Your answer should be only the lines below from the one with "Twinks (836, 416)" to the one with "Big Cock (756, 2142)", repeated exactly, ends included.
============
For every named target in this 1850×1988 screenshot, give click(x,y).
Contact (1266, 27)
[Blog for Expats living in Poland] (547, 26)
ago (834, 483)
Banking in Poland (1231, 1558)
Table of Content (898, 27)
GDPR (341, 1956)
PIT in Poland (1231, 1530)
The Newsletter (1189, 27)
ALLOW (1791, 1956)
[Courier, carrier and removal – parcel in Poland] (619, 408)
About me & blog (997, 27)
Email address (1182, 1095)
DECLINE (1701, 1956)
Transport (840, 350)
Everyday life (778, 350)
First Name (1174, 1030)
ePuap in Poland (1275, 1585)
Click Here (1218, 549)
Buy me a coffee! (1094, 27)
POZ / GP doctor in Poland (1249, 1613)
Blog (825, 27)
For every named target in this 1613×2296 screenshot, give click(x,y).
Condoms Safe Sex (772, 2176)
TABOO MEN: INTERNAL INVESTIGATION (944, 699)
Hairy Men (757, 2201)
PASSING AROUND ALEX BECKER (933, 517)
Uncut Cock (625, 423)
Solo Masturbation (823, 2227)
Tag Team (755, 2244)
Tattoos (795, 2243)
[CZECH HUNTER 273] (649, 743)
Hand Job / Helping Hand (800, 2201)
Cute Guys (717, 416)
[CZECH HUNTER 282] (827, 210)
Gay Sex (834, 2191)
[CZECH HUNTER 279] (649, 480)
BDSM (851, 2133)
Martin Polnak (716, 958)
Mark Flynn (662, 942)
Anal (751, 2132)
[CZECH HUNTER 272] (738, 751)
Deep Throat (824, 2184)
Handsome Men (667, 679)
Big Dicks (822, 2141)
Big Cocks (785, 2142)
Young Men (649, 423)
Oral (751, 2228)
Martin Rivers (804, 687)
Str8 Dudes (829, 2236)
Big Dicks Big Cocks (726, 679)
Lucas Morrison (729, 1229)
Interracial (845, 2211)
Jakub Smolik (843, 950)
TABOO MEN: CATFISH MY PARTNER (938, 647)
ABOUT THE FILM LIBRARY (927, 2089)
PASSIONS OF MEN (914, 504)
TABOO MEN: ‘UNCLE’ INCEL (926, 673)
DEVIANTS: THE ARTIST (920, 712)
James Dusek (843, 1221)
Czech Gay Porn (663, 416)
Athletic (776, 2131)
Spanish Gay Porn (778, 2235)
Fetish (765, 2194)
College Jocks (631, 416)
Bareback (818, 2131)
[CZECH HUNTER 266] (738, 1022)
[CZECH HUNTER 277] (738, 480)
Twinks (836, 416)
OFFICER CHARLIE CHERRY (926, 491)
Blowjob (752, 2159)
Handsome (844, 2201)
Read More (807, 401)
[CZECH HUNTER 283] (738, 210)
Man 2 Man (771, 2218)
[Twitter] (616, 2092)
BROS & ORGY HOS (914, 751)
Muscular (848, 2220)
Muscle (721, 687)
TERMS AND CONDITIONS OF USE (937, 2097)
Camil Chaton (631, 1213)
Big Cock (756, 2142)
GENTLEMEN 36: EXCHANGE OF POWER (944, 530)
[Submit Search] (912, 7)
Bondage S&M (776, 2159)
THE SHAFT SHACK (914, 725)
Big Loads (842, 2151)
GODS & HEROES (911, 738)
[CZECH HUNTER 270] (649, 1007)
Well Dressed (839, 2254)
============
[Task output]
Twinks (836, 416)
OFFICER CHARLIE CHERRY (926, 491)
Blowjob (752, 2159)
Handsome (844, 2201)
Read More (807, 401)
[CZECH HUNTER 283] (738, 210)
Man 2 Man (771, 2218)
[Twitter] (616, 2092)
BROS & ORGY HOS (914, 751)
Muscular (848, 2220)
Muscle (721, 687)
TERMS AND CONDITIONS OF USE (937, 2097)
Camil Chaton (631, 1213)
Big Cock (756, 2142)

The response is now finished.